» **WHAT THE TASK REQUIRES**
Images stay out; everything else in the records is to be set down exactly.

▽

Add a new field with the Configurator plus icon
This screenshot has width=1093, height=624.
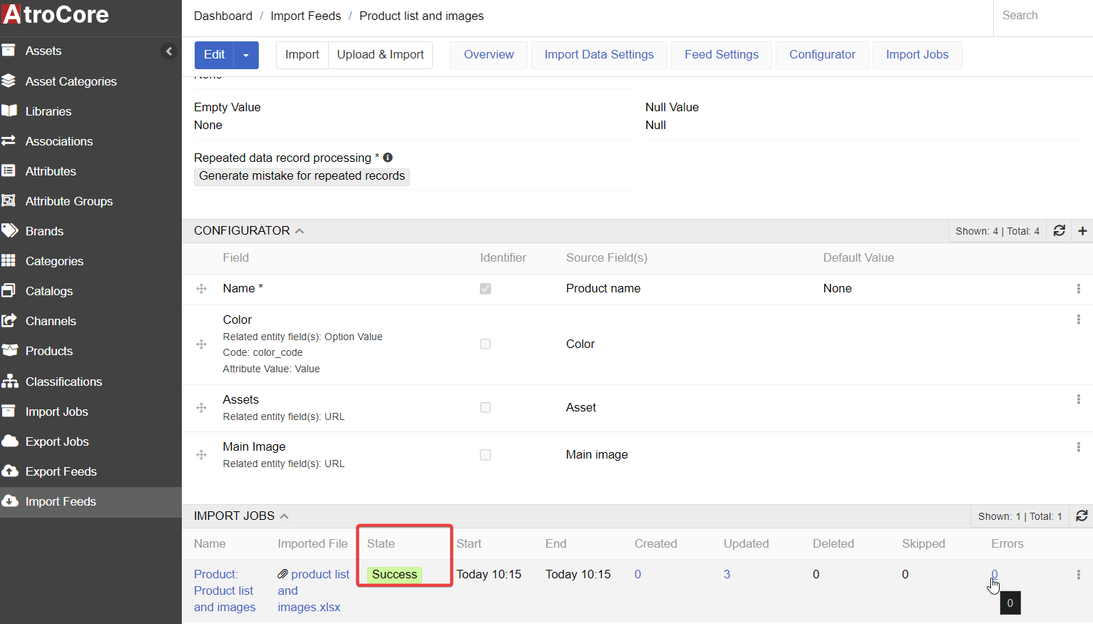1082,230
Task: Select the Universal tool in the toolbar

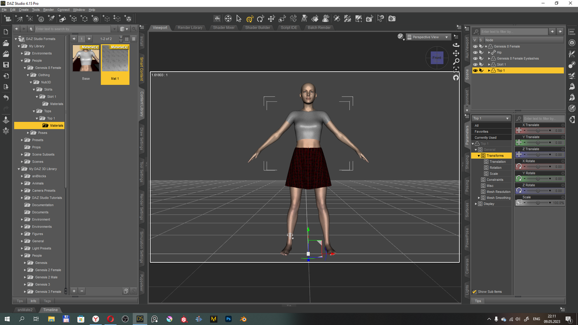Action: [x=250, y=19]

△

» **TASK RESULT**
Add a new field with the Configurator plus icon
This screenshot has width=1093, height=624.
1082,230
Task: Select the Universal tool in the toolbar

Action: [x=250, y=19]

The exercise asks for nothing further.